**Work request**:
Please output the line that contains "Task: Tap the Subtitles folder icon" and all later lines of the material, exactly, through the end.

**Stored data**:
== Segment start ==
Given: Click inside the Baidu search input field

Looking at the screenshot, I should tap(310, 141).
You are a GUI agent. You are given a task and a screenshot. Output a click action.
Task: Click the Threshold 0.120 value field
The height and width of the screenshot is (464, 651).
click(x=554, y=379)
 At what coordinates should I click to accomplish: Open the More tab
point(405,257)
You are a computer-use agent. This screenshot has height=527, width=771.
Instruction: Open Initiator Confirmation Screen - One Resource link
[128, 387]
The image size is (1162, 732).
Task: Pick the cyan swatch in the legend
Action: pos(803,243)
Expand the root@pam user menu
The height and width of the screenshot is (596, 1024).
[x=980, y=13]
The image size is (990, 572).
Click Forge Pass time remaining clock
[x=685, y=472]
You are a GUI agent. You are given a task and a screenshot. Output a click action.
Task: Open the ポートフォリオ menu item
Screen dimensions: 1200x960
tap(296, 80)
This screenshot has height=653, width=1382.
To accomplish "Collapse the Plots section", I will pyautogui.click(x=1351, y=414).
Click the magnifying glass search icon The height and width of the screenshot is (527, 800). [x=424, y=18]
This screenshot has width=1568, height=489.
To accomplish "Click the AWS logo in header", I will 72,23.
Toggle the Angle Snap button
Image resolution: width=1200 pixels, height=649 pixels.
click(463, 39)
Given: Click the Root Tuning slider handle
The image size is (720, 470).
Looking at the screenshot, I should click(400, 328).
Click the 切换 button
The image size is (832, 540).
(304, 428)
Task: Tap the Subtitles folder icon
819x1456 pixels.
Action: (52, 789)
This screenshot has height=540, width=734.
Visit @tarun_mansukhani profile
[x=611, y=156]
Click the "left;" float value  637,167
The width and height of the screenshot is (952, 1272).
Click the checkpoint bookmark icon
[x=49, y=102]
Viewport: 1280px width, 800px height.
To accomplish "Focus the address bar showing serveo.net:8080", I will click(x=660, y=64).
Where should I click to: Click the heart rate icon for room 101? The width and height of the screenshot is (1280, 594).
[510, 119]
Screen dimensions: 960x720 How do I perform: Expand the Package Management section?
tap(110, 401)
== Segment end ==
**Solution for this problem**:
Task: Tap the Subtitles folder icon
819x1456 pixels.
Action: (52, 789)
This screenshot has height=540, width=734.
Visit @tarun_mansukhani profile
[x=611, y=156]
Click the "left;" float value  637,167
The width and height of the screenshot is (952, 1272).
Click the checkpoint bookmark icon
[x=49, y=102]
Viewport: 1280px width, 800px height.
To accomplish "Focus the address bar showing serveo.net:8080", I will click(x=660, y=64).
Where should I click to: Click the heart rate icon for room 101? The width and height of the screenshot is (1280, 594).
[510, 119]
Screen dimensions: 960x720 How do I perform: Expand the Package Management section?
tap(110, 401)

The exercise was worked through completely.